A key driver was Portugal’s Henry the Navigator who had the political and economic vision to finance expeditions to explore south along the coast of Africa. They were looking for trading opportunities and valuable stuff they could carry back to Portugal as well as route to India and China.
This went on for decades. These expeditions were the moonshots of their time.
As they went south into the tropics the came across kingdoms that had gold. They also came across sugar cane and established slave markets required by plantations. They transplanted this practice to the island of Madeira which had a suitable climate. Sugar was extremely valuable, white gold, in a Europe that had few sweet things. It became the template for a huge slave powered sugar processing business that was soon copied by the Spanish, Dutch, French and English. Mankind remains thoroughly addicted to sugar.
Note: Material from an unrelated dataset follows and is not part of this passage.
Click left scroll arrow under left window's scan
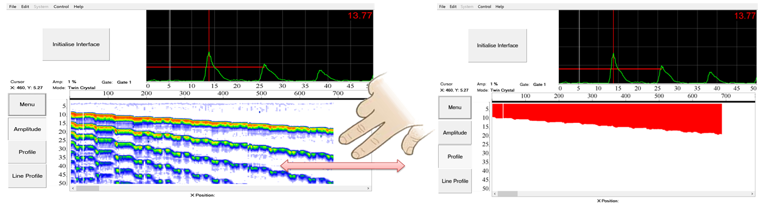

The Altantic coast of Africa was very hazardous until they worked out how to use the prevailing winds and currents and improve their technique which involved long detours into the Atlantic to pick up the trade winds.
There is an interesting parallel with the 20th century space race.
In the Cold War we had American and the Soviet Empires rattling sabres and racing to develop rocketry and an orbital launch capability.
In the 15th century we had the Western European states with Atlantic coasts cut off from the trade with Asia by the expanding Ottoman Empire that controlled the Eastern Mediterranean.
The states most affected by this were in the Iberian peninsular where they had been directly at war with Muslims in Spain and in 1492 managed to finally defeat the Caliphate of Cordoba and consolidate Spain from kingdoms into a unified Christian state.
Portugal had the advantage of being a unified state for much longer and under Henry had developed a response to the isolation from Asiatic trade routes. He used the most capable talent he could find and this developed into the worlds first global maritime trading empire.
He developed an oceanic thallocracy. An extension of the same concept that operated across the Mediterranean at different times by the Greeks, Phoneticians, Venetians, Genoese and others. His empire would be copied by the Spanish, Dutch, French and British.
No great invention, just a set of political and economic developments that drove innovation on the high seas to open up new trading networks.
What if there had been no block on trade by the expanding Ottomans and profiteering by the Italian city states. What if there had been some reconciliation between Spain and the Muslim states of Africa?
Who would venture into the wild Atlantic?